E la legge sul femminicidio spiana la strada agli atti di Vernizzi: non più controlli della Corte dei Conti 25/10/2013

VENEZIA – Cosa c’entra la Pedemontana con il femminicidio? C’entra perché degli 11 articoli diventati legge nei giorni scorsi solo 5 come noto si riferiscono alla violenza sulle donne, i rimanenti 6 toccano altri temi. Tra cui l’aggiunta di nuove norme riguardanti la sfera di protezione civile, i cui interventi potranno essere più immediati. Per esempio gli atti dell’ingegner Silvano Vernizzi, super dirigente della Regione Veneto, che nel 2009 fu nominato dall’allora premier Silvio Berlusconi commissario delegato per l’emergenza nell’area interessata dalla realizzazione della Pedemontana Veneta a fronte di «disposizioni urgenti di protezione civile per fronteggiare l’emergenza determinatasi nel settore del traffico e della mobilità nel territorio delle province di Treviso e Vicenza». Gli atti del commissario, in base alla nuova legge, non saranno più soggetti al controllo della Corte dei Conti. Tra di essi i progetti esecutivi del tracciato: per chiuderli la Regione sta facendo una corsa contro il tempo e la nuova norma arriva a spianare la strada. E non è l’unica novità che riguarda la Pedemontana: è di ieri il parere positivo della Conferenza dei servizi sulla variante alla tratta Breganze-Marostica con il nuovo svincolo e del casello di Riese Pio X, entrambi nei giorni scorsi avevano avuto il via libera dalla commissione nazionale Valutazione d’impatto ambientale.

STRADA SPIANATA. La norma contenuta nella legge sul femminicidio spiana quindi il cammino della superstrada di 94 km da Montecchio Maggiore a Spresiano che sta vivendo dal punto di vista delle “carte” passaggi cruciali per vedersi assicurata l’erogazione dei fondi pubblici.

CORSA CONTRO IL TEMPO. Il decreto sblocca-cantieri di fine agosto aveva assegnato 370 milioni alla Pedemontana da erogare in tre tranche, necessari a colmare la differenza tra i costi del progetto preliminare pari a 1,8 miliardi e quelli del progetto definitivo lievitati a 2,130 e imputati secondo la Regione alle richieste arrivate dai sindaci per alleviare l’impatto dell’arteria sul territorio. Un extra-costo di 330 milioni sul quale il Governo era corso in aiuto, aggiungendo in più la somma di 40 milioni, necessari per equilibrare le condizioni finanziarie dell’opera che nel tempo sono cambiate. L’erogazione però avverrà ad una condizione: l’approvazione dei progetti esecutivi entro la fine del 2013, pena la perdita dei 370 milioni. Le tratte finora approvate sono due: la Villaverla-Breganze di 5,7 km e la Marostica-Rosa di 8,5 km, entrambe appartenenti al secondo lotto (i lotti sono tre). Mancano da approvare 12 tratte. Ieri l’ing. Vernizzi ha assicurato che i progetti esecutivi «saranno ultimati entro la fine di novembre».

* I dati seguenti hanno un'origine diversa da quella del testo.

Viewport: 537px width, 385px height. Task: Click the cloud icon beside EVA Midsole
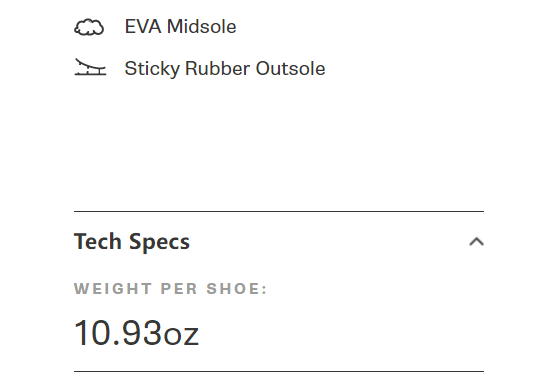89,27
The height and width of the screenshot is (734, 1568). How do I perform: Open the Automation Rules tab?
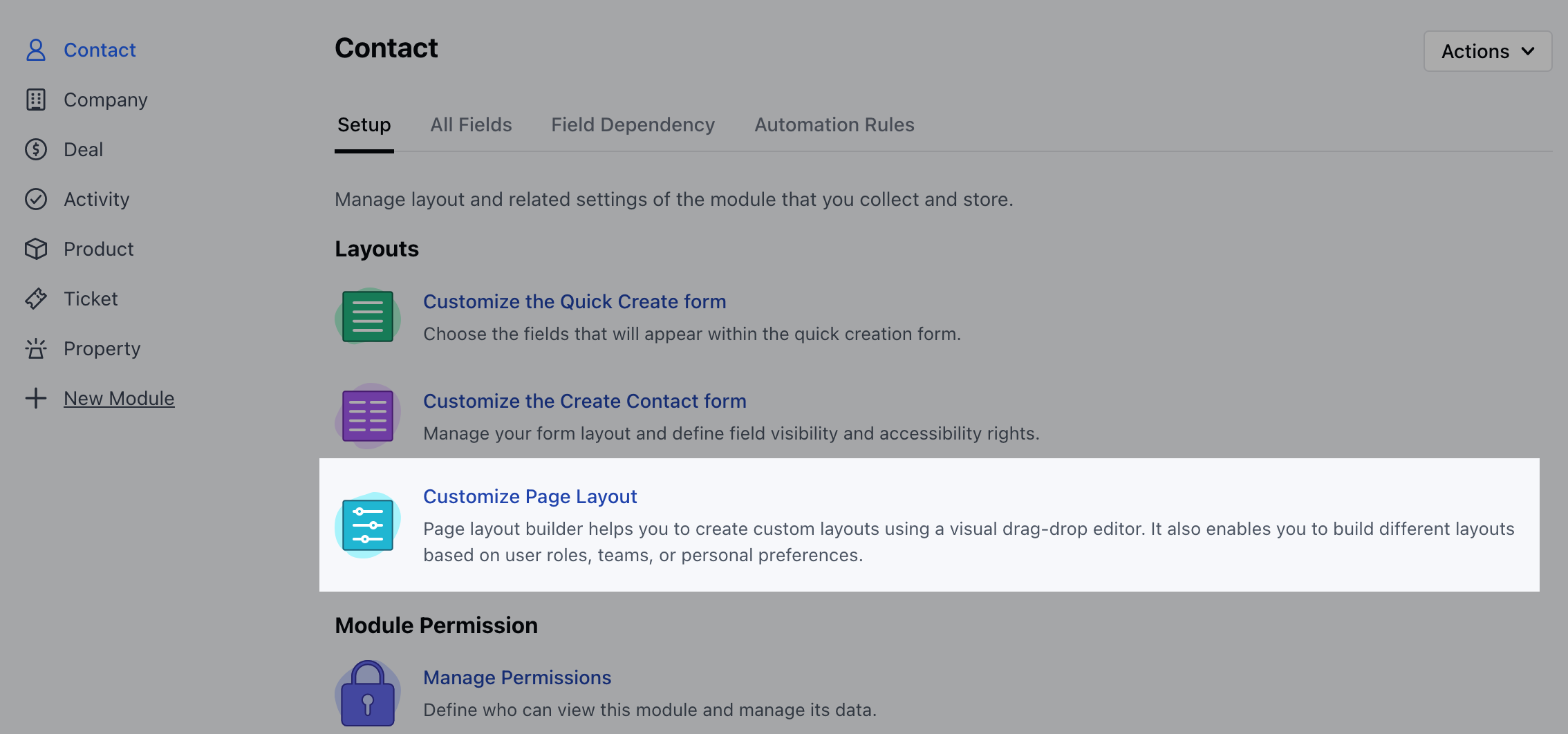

PEF IN DIRITTURA. Anche il piano economico finanziario a quanto pare è in dirittura d’arrivo a metà novembre in Giunta regionale: sarà variato il contratto principale con il concessionario, con l’atto aggiuntivo dei 370 milioni in arrivo dallo Stato. In buona sostanza la nuova norma che ritiene gli atti del commissario non più soggetti alla Corte dei Conti permette nel caso dei progetti esecutivi di non dover ricorrere all’approvazione in Giunta per la loro sostenibilità economica per poi indirizzarli alla magistratura contabile, ma di avere una certa sicurezza di chiudere la partita senza particolari affanni.

ULTIMI VIA. Ieri infine è arrivato il parere della Conferenza dei servizi su due nodi mancanti: il casello di Riese e la variante del tratto Breganze-Marostica con il nuovo casello di Villaraspa di Mason. Nel progetto definitivo del 2010 erano previsti i due caselli di Breganze est e Marostica-Pianezze sui quali però non c’era l’intesa dei sindaci dell’area. Insieme alla Provincia avevano firmato un protocollo e con la Regione avevano trovato la soluzione di un nuovo casello: al Ministero – era l’8 agosto 2012 – era stata presentata la variante e riaperto l’iter di Via. Ieri, dopo 14 mesi, si è chiuso.